È successo di nuovo, purtroppo. E girano tremendamente le scatole, anche se sappiamo bene che, come continuano a ripeterci, come troviamo persino sui pass-stampa, “motorsport is dangerous”. Sean Edwards, 26enne pilota britannico, ha perso la vita questa mattina mentre era a bordo, come passeggero, di una Porsche 996, al Queensland Raceway di Willowbank, in Australia, durante una sessione di test privati. Il pilota, un 20enne di Brisbane, ha perso il controllo della vettura, finendo contro le barriere. Estratto dalla macchina in fiamme, è stato ricoverato in terapia intensiva ed è in pericolo di vita.
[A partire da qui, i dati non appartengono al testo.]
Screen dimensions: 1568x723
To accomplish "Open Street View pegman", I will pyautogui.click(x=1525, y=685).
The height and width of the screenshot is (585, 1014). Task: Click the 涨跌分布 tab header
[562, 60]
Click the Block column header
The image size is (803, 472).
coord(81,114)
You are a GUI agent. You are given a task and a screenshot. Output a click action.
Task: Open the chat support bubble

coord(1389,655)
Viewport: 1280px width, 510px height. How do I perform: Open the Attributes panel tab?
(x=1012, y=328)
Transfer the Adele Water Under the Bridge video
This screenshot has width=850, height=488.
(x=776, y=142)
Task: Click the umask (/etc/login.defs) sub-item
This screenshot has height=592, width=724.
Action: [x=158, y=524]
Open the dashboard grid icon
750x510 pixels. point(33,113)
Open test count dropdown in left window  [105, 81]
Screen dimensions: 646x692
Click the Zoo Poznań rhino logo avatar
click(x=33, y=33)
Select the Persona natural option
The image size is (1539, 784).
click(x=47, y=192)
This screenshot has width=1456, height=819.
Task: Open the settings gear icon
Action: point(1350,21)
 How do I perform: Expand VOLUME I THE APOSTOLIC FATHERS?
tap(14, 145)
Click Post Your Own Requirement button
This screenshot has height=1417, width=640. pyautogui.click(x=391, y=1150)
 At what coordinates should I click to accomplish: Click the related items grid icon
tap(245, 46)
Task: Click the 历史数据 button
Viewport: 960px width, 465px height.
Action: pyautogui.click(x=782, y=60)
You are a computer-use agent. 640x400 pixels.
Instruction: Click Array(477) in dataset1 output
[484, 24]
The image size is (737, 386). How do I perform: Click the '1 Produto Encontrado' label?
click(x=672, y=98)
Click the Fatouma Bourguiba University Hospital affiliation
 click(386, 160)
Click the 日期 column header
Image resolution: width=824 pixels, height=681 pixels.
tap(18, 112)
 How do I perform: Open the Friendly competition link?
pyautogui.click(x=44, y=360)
Sean è stato anche tra i protagonisti del film Rush, in cui ha ricoperto il ruolo di suo padre Guy Edwards, pilota di F1 negli anni 70, noto per aver aiutato a estrarre Niki Lauda dal relitto in fiamme della sua Ferrari dopo l’incidente al Nurburgring nel 1976.
Sean, nato a Londra, viveva a Monaco e correva nel Campionato Porsche Supercup, di cui era attualmente leader (avrebbe affrontato le ultime due gare ad Abu Dhabi con 18 punti di vantaggio).
E pensare alla sua fine fa venire rabbia, per tanti motivi: per i 26 anni, perché aveva tutta la vita davanti e perché non era lui alla guida: era infatti in Australia, in quel test privato al Queensland Raceway, sul sedile del passeggero, come istruttore.